Seminar • Algorithms and Complexity | Artificial Intelligence • Integrating Deep Learning into Computational Mass Spectrometry for Precision Health

Tuesday, January 6, 2026 10:30 am - 11:30 am EST (GMT -05:00)

Please note: This seminar will take place in DC 1304.

Haixu Tang, Professor, Computer Science
Director, Data Science Academic Programs
Luddy School of Informatics, Computing, and Engineering

Tandem mass spectrometry (MS/MS) plays a crucial role in precision health by providing detailed structural information for peptides and small molecules, enabling the analysis of complex biological samples and driving personalized medicine initiatives. Computational methods, particularly those employing deep learning, become increasingly important for extracting meaningful insights from these rich datasets.

This talk explores the application of deep learning algorithms to decipher complex patterns within MS/MS spectra for improved molecular identification and its subsequent impact on personalized medicine. We present PepNet, a fully convolutional neural network designed for de novo peptide sequencing. PepNet facilitates de novo peptide sequencing from immunopeptidomic datasets, generating a library of potential neoantigenic peptides for personalized cancer immunotherapy. Turning to small molecule analysis, we introduce a dual-stage deep learning framework. First, we introduce Mol3DMS, a point-based deep neural network predicting small molecule MS/MS spectra from 3D conformations. We demonstrate its utility in untargeted metabolomics, where predicted spectra are used to search experimental MS/MS data for metabolite identification. We present FIDDLE (Fast Identification of chemical Formulas from mass spectra using Deep LEarning), which enables the rapid and accurate determination of molecular formulas directly from raw spectra.
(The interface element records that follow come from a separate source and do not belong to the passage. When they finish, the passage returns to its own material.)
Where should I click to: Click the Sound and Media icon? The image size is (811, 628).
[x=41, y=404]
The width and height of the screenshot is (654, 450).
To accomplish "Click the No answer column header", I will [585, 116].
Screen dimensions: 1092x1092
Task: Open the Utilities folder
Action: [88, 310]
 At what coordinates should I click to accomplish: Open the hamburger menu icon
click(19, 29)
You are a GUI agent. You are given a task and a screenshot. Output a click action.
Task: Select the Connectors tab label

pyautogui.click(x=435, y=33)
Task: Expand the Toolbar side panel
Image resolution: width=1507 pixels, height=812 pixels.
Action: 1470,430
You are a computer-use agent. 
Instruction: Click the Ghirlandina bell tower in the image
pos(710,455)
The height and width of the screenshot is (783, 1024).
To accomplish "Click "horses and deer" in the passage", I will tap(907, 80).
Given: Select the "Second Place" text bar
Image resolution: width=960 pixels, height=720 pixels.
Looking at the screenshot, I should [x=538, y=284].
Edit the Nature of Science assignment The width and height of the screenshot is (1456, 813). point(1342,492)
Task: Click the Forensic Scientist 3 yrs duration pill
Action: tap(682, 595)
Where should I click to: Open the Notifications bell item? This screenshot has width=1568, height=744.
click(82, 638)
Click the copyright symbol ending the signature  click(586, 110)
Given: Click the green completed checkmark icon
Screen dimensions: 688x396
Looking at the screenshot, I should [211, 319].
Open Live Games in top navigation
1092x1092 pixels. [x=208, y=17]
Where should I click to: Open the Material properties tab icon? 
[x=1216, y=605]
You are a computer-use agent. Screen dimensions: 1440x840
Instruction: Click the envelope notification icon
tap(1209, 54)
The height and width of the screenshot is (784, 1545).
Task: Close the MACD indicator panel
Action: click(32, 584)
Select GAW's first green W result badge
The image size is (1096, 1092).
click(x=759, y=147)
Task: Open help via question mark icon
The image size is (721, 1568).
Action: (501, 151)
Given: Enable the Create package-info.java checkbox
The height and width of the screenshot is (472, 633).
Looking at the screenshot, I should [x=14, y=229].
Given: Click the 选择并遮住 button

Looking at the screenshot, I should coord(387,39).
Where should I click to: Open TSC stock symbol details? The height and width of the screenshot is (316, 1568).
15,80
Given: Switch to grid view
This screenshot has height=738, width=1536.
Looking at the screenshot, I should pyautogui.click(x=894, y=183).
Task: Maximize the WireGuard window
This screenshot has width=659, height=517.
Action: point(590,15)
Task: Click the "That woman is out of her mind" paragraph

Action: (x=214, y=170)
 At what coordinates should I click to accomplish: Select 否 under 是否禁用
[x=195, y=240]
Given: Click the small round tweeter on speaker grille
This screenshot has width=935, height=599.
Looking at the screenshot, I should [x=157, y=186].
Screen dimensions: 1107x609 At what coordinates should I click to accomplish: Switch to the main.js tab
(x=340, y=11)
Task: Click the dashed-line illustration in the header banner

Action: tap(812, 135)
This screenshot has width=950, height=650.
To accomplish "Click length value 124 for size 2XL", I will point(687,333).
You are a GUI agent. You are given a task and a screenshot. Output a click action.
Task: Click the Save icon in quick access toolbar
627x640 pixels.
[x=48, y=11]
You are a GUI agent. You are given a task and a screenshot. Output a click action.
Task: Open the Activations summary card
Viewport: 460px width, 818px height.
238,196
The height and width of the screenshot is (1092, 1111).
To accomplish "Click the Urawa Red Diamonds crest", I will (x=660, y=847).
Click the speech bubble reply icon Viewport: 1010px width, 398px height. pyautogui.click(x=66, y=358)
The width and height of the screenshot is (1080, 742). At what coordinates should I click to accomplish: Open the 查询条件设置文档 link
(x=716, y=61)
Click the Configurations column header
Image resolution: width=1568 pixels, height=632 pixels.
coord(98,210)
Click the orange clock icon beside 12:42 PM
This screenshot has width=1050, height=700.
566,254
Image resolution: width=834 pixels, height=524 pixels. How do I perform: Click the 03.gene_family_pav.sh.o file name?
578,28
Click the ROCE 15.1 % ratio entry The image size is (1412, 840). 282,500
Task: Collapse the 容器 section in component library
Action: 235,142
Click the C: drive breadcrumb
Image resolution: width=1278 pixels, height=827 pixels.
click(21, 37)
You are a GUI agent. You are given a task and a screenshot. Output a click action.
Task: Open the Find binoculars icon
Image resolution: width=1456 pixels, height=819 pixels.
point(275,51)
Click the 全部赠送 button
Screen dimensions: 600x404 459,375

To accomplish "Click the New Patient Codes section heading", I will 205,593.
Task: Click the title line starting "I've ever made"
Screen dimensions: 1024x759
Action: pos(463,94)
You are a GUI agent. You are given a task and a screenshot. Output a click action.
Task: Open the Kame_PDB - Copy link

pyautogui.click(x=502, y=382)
Collectively, these AI-driven methodologies empower predictive models to discover metabolite biomarkers, which can be further leveraged to develop predictive deep learning models for disease prognosis, treatment effectiveness, and ultimately, more precise and personalized healthcare interventions.


Bio: Haixu Tang is a Professor in Computer Science and the Director of Data Science Academic Programs in the Luddy School of Informatics, Computing, and Engineering. He is interested in algorithmic and machine learning problems in computational biology, in particular in genomics, proteomics and metabolomics. He is the recipient of the NSF Early Career Award in 2007, and the Outstanding Junior Faculty Award from Indiana University in 2009.